Additionally, the SEC charged Marcum with violating Rule 2-02(b)(1) of Regulation S-X for issuing SPAC audit reports that stated Marcum had conducted the audits in accordance with PCAOB standards when it had not done so in each instance.

As a result of these violations, Marcum must (1) pay a $10 million penalty to the SEC; (2) retain and pay for an independent consultant to evaluate and make recommendations to Marcum’s audit and quality control policies and procedures; and (3) not accept more than three new audit clients per quarter until the independent consultant has officially completed his or her work (up to two years), which includes Marcum’s implementation of the consultant’s recommendations.

PCAOB Action

The PCAOB and the SEC worked closely together in their investigations of Marcum. As a result, the PCAOB sanctioned Marcum for violations of its Rules and Quality Control Standards based essentially on the same conduct underlying the SEC’s charges.[1] In addition to the independent consultant requirements and payment of a $3 million penalty, the PCAOB has also directed Marcum to “make functional changes to its supervisory structure related to the Firm’s quality control policies and procedures.” Specifically, Marcum must create a new position at the firm — Chief Quality Officer — and hire an individual with PCAOB approval, who will then be tasked with implementing the recommendations of the independent consultant. Marcum must also create an Audit Oversight Committee that includes at least one independent member.

Takeaways

The SEC and PCAOB are continuing to monitor and are ready to act to ensure the integrity of the SPAC market. As SEC Chair Gary Gensler stated: “Public company auditors occupy positions of trust that are critical to protecting investors and our capital markets more broadly,” and the SEC will take action when it believes audit and quality control standard violations have put a firm’s “clients and the investing public at risk.”

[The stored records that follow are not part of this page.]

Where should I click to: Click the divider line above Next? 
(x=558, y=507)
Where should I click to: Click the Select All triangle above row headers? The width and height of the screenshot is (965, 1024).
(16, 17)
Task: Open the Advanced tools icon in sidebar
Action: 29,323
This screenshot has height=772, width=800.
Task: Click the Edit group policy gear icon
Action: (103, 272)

Public accounting firms and all professional services firms should also view Marcum’s situation as a cautionary tale. Sometimes too much growth too quickly can result in significant problems if a firm’s personnel and internal control policies and procedures are unable to keep pace.


[1] PCAOB’s order, specifically Sections III.C and III.D, does contain some additional details on the significant growth of Marcum’s audit practice and the quality control issues that arose as a result.

DISCLAIMER: Because of the generality of this update, the information provided herein may not be applicable in all situations and should not be acted upon without specific legal advice based on particular situations.